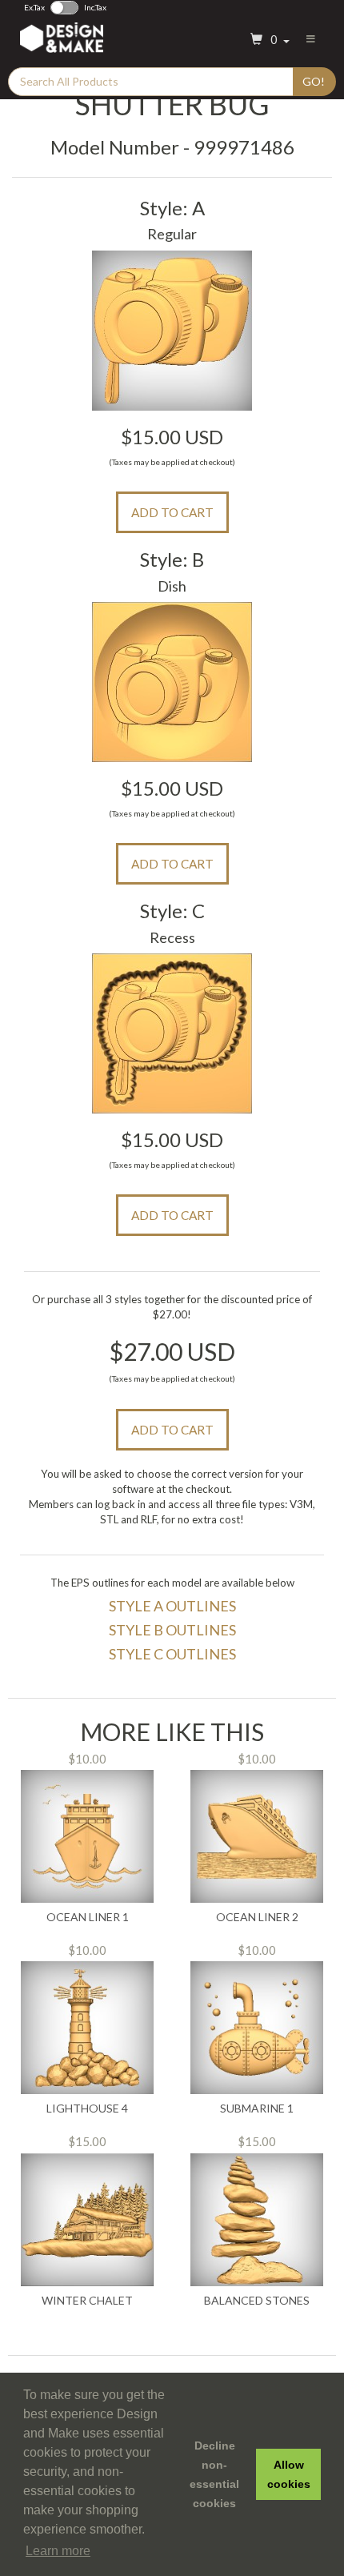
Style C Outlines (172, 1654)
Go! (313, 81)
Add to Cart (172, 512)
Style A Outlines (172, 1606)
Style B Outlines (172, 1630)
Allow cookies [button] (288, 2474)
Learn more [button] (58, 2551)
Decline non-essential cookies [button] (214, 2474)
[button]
◆ ◆ ◆ ◆ ◆ ◆ ◆
▶ _TO DO_: Set down, word for word and with no other lines, the listing from the line marked by "Go! (313, 81)" through its final line.

▶ _YOUR RESPONSE_:
Go! (313, 81)
Add to Cart (172, 512)
Style A Outlines (172, 1606)
Style B Outlines (172, 1630)
Allow cookies [button] (288, 2474)
Learn more [button] (58, 2551)
Decline non-essential cookies [button] (214, 2474)
[button]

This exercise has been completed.